Finalement, objets de brocante, de vide grenier, des Emmaüs ou même des poubelles, vous n’êtes pas mieux lotis que les humains, dans ce monde de surconsommation où l’histoire des petits gens n’a plus de place et les souvenirs non plus. La machine à coudre murmure, j’ai connu deux grandes guerres, j’ai cousu des vêtements à des générations d’enfants, que vont il faire de moi ?
La chaise au dragon soupire de tristesse, pendant que les verres dépareillés recherchent leurs congénères, un berger appelle ses moutons. Je suis là à les entendre, je ne peux vous prendre tous.
J’y vais trop souvent, j’en reviens les bras chargés dans un vain espoir d’être une gardienne du passé, une sentinelle des temps anciens.
Après les orages
Collectionner les ciels, dans une collection poétique, regarder autour de soi, prendre le chemin des écoliers pour rentrer à la maison, contrainte par les incessants travaux d’avant les élections municipales, prendre le chemin de traverse « monter à Mirail » pour voir si elle n’a pas pris elle aussi le chemin des écoliers, elle a certainement passé le pont hier, elle était sur la route, des traces de son passage sont encore visibles, elle gronde, elle est puissante, elle, source et ruisseau si calme et paisible en temps normal, elle a l’air en colère, énervée d’avoir été canalisée.
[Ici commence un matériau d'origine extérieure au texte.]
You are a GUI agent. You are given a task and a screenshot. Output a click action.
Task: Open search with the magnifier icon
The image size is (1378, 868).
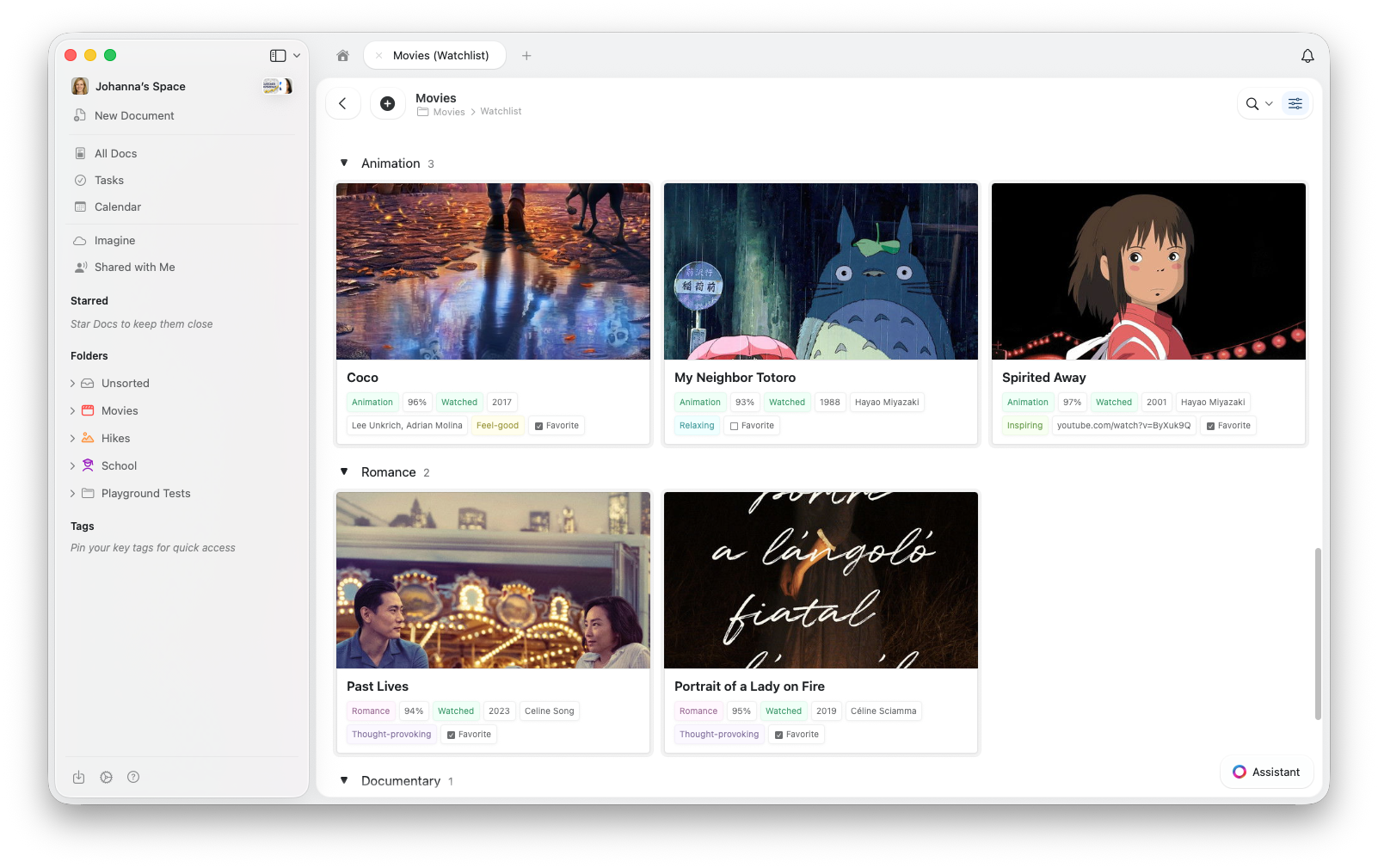coord(1251,103)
C’est comme tout, vous pourrez bétonner, nous faire des trottoirs et des parkings en pleine campagne, nous obliger à couper l’herbe folle aux abords de nos champs, vous pourrez avoir des idées grandioses et vouloir laisser une trace dans l’histoire, vous croire dans une ville, vous prendre pour une banlieue, la nature reprendra ses droits, c’est inconditionnel, c’est obligatoire, vous n’êtes qu’un fétu de paille dans le temps, vous n’êtes rien, je ne suis rien, Elle, Elle reprendra sa place, Elle nous laisse dans sa grandiose bonté l’habiter, mais pour combien de temps ?
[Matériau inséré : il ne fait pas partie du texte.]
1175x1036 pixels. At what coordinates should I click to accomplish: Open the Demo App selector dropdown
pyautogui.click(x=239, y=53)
J’aime ce coin du Luberon, habitée par les rêves, les pierres moussues, les vieux chênes, autant d’abri pour les esprits qui l’habitent. Bonne journée à tous, la terre panse ses blessures. Il va faire beau, le soleil transperce les brumes.
PS / une citation que je viens de lire et qui résume tout :
“La ville a une figure, la campagne a une âme. »
Jacques de Lacretelle
Mirail est en colère.
Dimanche de pluie
Subir le déluge depuis vendredi soir, sans arrêt, se dire qu’on a de la chance, la chance de ne pas faire partie des sinistrés, des morts, des disparus, des personnes qui n’ont plus rien, de ceux qui ont tout perdu. Penser à eux sans arrêt.
Les alertes ont été données dans chacun de nos villages, chaque ruisseau a décidé de prendre les routes pour lit.
Laisser les chevaux et les poules à l’intérieur. Compter les 9 chats et les 4 chiens et se dire que tant que tous sont à l’intérieur, ils ne risquent rien.
Regarder la désolation du jardin, voir que la terre boit avec soulagement.
Puis prendre son mal en patience, avoir la chance d’avoir épousé un breton, manger des galettes, et puis goûter le Beaujolais nouveau en hommage à mon père, même si je n’aime pas le vin.
Et puis dessiner dans l’atelier, regarder des séries, trier les journaux d’un autre temps, sourire des publicités, rentrer à la maison, faire un feu, reprendre un vieux tricot coloré et penser à le refiler à terminer à ma mère comme d’habitude et faire des châtaignes en regardant un film de Noël en demandant au très vieux labrador de bien vouloir me laisser une place sur le canapé.
Je pense que mon dimanche ressemble aux vôtres, du moins pour ceux qui n’avaient pas le droit de sortir pour cause d’alerte.